Publié le par PCF Paris 14

Article du journal Le Monde
Les carnets de note dont ne se sépare jamais Ségolène Royal en avaient sans doute gardé la trace. Le 12 mars 2005, la 14e Journée du livre politique organisée à l'Assemblée nationale s'était penchée sur la question "Qu'est-ce qu'une nation ?", en présence de nombreux experts et élus - dont la candidate à l'investiture présidentielle du PS. Elle y présidait une table ronde.
Un sondage TNS-Sofres, réalisé pour l'occasion auprès d'un échantillon représentatif de 1 000 personnes, avait classé par ordre de préférence les "meilleurs symboles" de la nation française.
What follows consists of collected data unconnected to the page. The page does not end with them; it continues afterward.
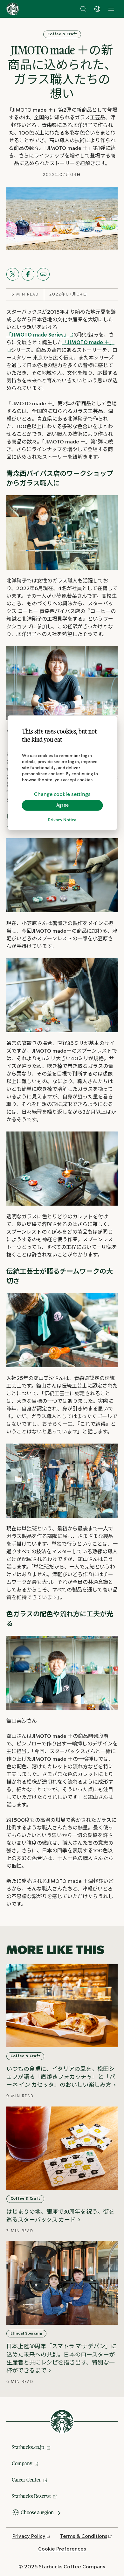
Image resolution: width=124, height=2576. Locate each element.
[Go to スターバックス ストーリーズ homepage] (12, 9)
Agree (62, 805)
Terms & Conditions (83, 2536)
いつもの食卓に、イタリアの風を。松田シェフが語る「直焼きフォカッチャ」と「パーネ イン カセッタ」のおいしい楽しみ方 (60, 2076)
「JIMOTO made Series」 (37, 335)
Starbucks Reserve (31, 2496)
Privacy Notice (62, 820)
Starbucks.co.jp (28, 2447)
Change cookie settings (62, 794)
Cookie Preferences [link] (62, 2549)
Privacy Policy (28, 2536)
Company (22, 2463)
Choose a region (37, 2512)
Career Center (26, 2479)
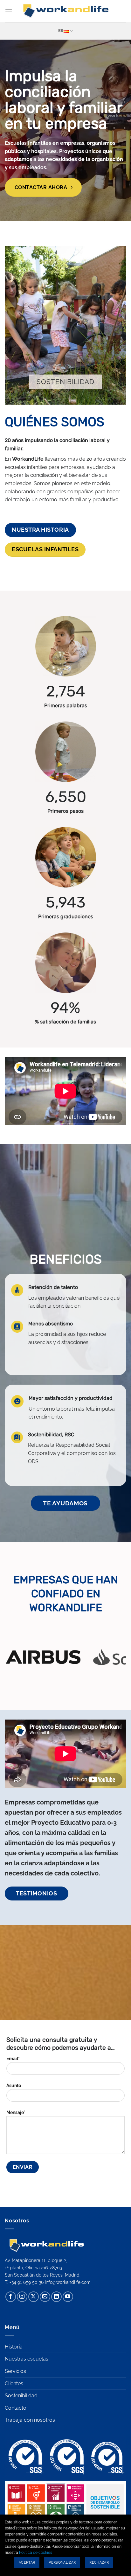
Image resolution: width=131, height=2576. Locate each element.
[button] (8, 11)
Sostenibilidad (21, 2396)
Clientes (14, 2384)
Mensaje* (15, 2112)
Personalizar (62, 2562)
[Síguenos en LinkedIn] (56, 2296)
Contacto (15, 2408)
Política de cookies (35, 2552)
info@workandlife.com (68, 2282)
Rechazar (99, 2562)
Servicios (15, 2371)
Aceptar (27, 2562)
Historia (14, 2347)
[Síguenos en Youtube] (68, 2296)
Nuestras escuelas (26, 2359)
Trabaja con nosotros (30, 2420)
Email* (13, 2058)
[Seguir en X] (33, 2296)
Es (61, 30)
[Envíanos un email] (45, 2296)
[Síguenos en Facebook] (10, 2296)
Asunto (13, 2085)
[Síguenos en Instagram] (22, 2296)
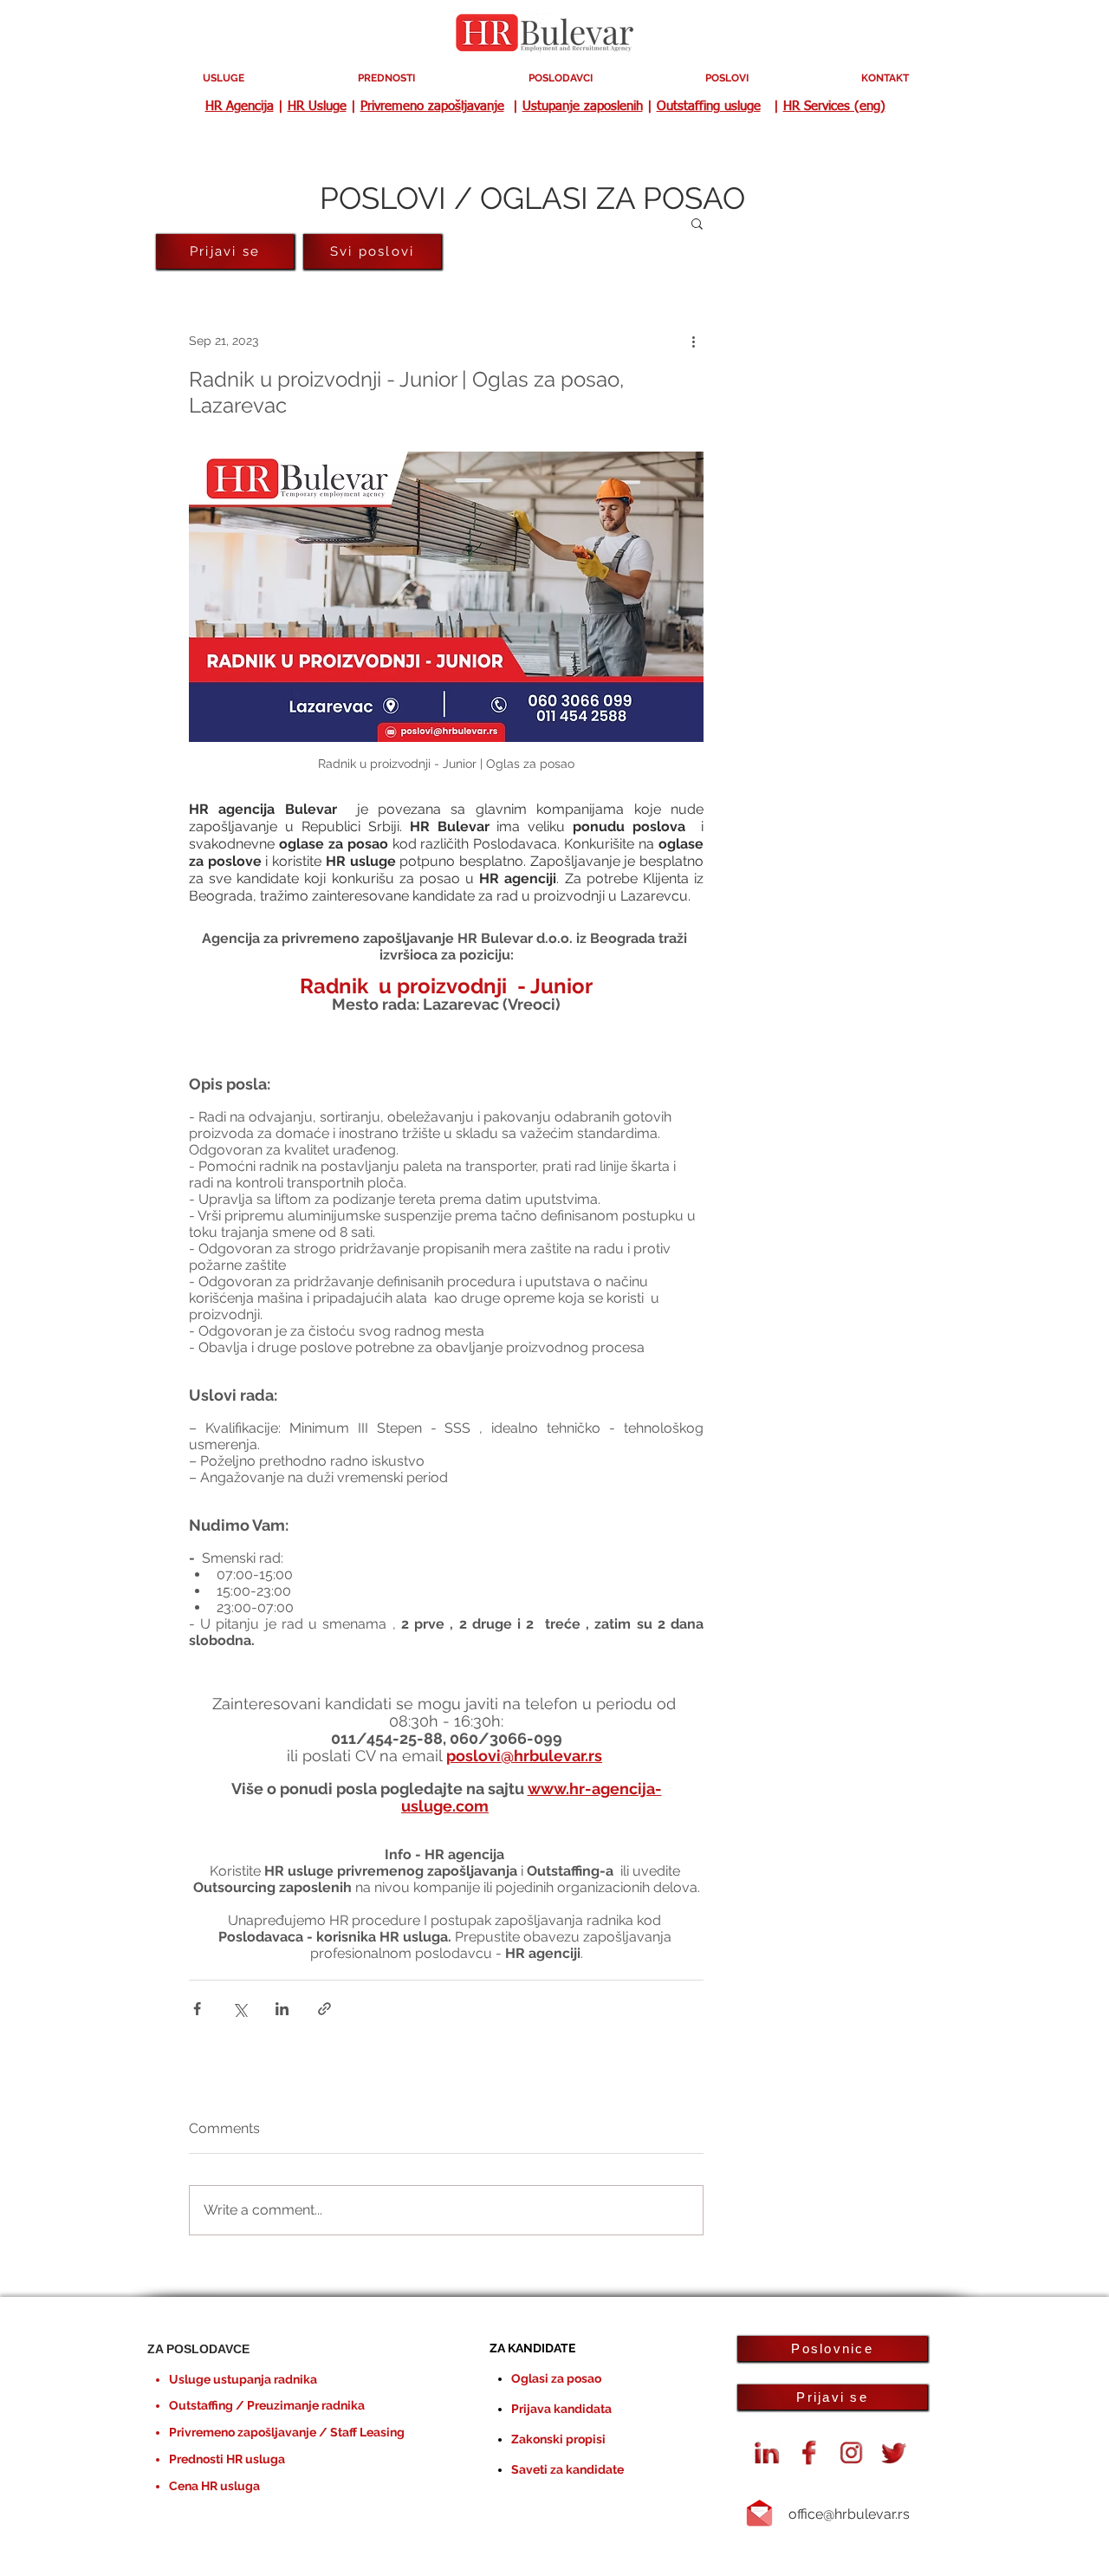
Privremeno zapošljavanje (432, 106)
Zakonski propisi (558, 2439)
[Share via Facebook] (197, 2008)
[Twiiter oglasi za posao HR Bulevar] (894, 2453)
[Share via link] (324, 2008)
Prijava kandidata (561, 2409)
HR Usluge (317, 106)
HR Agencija (239, 106)
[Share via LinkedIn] (282, 2008)
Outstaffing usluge (709, 106)
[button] (697, 223)
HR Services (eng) (834, 106)
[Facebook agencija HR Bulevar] (809, 2453)
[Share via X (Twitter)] (239, 2008)
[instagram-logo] (852, 2453)
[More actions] (693, 340)
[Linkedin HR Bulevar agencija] (767, 2453)
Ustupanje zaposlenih (582, 106)
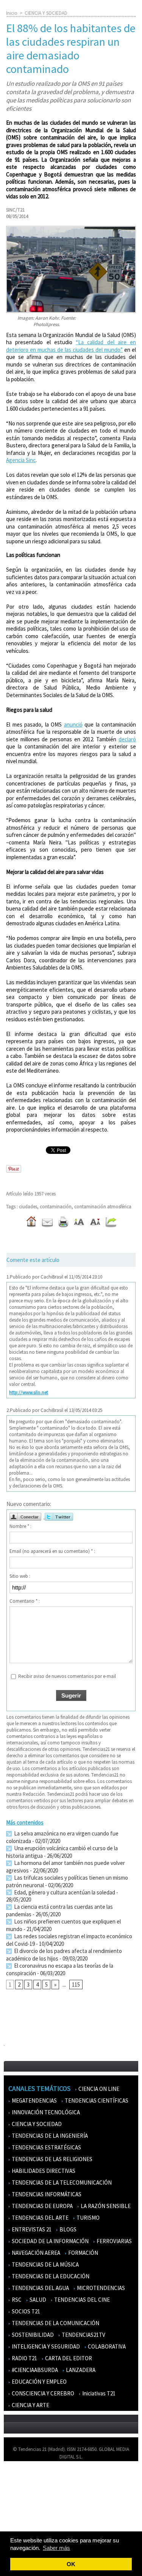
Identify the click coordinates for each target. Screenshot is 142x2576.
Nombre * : (20, 1526)
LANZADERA (80, 2369)
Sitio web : (19, 1576)
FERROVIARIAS (113, 2241)
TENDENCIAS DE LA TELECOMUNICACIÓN (61, 2182)
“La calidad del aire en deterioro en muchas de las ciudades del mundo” (71, 346)
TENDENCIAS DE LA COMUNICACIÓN (55, 2323)
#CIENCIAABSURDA (34, 2369)
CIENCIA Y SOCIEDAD (46, 13)
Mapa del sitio (22, 2511)
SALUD (37, 2299)
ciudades (28, 1206)
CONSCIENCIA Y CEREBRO (42, 2393)
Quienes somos (24, 2478)
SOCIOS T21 (25, 2311)
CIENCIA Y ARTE (30, 2405)
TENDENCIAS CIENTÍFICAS (96, 2100)
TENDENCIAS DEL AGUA (40, 2287)
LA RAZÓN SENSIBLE (105, 2206)
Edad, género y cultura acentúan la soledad (64, 1892)
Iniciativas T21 (98, 2393)
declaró (127, 739)
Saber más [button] (56, 2548)
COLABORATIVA (106, 2346)
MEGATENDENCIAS (34, 2100)
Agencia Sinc (21, 460)
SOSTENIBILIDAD (32, 2334)
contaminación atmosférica (102, 1206)
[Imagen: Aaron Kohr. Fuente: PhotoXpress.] (71, 229)
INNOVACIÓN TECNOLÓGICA (45, 2112)
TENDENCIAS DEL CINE (81, 2299)
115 (76, 1984)
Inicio (11, 13)
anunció (73, 724)
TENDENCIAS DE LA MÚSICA (45, 2264)
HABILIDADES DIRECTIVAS (43, 2170)
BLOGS (67, 2229)
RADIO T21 (24, 2358)
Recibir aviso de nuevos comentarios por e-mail (67, 1676)
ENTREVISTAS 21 (31, 2229)
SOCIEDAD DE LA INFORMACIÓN (50, 2241)
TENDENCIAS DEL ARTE (40, 2217)
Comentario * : (24, 1601)
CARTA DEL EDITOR (68, 2358)
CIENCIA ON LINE (98, 2088)
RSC (16, 2299)
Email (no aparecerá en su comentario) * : (52, 1551)
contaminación (56, 1206)
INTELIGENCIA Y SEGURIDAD (45, 2346)
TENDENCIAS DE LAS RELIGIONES (51, 2159)
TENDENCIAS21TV (83, 2334)
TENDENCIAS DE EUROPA (42, 2206)
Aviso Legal (19, 2489)
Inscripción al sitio (26, 2522)
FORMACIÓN (82, 2252)
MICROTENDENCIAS (100, 2287)
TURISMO (87, 2217)
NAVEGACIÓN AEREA (35, 2252)
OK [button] (71, 2564)
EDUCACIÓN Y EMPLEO (39, 2381)
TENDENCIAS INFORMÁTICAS (46, 2194)
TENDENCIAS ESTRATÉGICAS (46, 2147)
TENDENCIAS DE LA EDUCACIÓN (50, 2276)
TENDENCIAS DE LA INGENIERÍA (49, 2135)
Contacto (18, 2500)
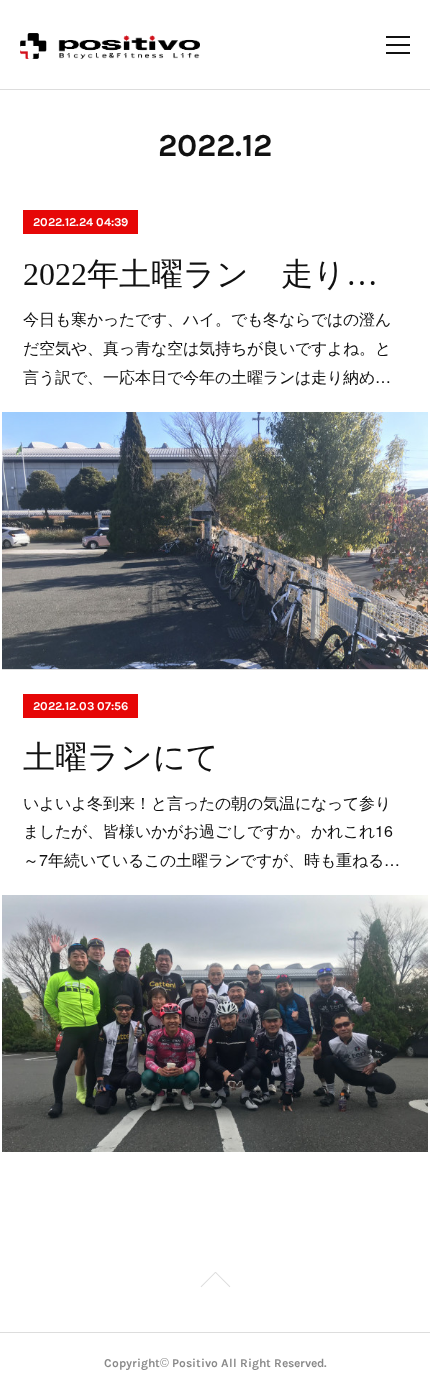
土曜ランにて (121, 757)
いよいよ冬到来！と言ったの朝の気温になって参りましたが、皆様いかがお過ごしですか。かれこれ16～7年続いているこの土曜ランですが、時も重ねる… (211, 831)
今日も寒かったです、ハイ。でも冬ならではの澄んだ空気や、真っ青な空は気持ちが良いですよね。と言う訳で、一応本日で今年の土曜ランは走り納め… (207, 347)
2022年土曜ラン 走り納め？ (214, 274)
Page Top (215, 1283)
En tête des réponses venaient le drapeau tricolore cité par 45 % des sondés, puis le système de protection sociale (24 %) - à égalité avec La Marseillaise.
Cette enquête a largement inspiré Mme Royal qui, pour sa déclaration de candidature à l'investiture présidentielle du PS, le 29 septembre à Vitrolles (Bouches-du-Rhône), avait choisi le thème de la nation. "Le drapeau et la Sécurité sociale, l'emblème de la République et les outils de la solidarité, voilà ce qui cimente en premier lieu l'appartenance commune", avait-elle lancé.
Son discours appuyé sur le social et le national, prononcé dans une ville "symbole", qui "devait être, soulignait alors la candidate, le laboratoire de l'extrême droite et fut la révélation de son incompétence haineuse", a nourri les critiques de ses rivaux.
Ces critiques ont redoublé après la position prise par Mme Royal, mercredi 11 octobre, sur l'élargissement de l'Union européenne à la Turquie : "Mon opinion est celle du peuple français." Accusée de suivre l'opinion, la candidate, en visite à La Réunion, jeudi, a répondu : "Un chef d'Etat moderne, c'est aussi un chef d'Etat qui fait confiance au peuple. Je n'ai pas peur du peuple."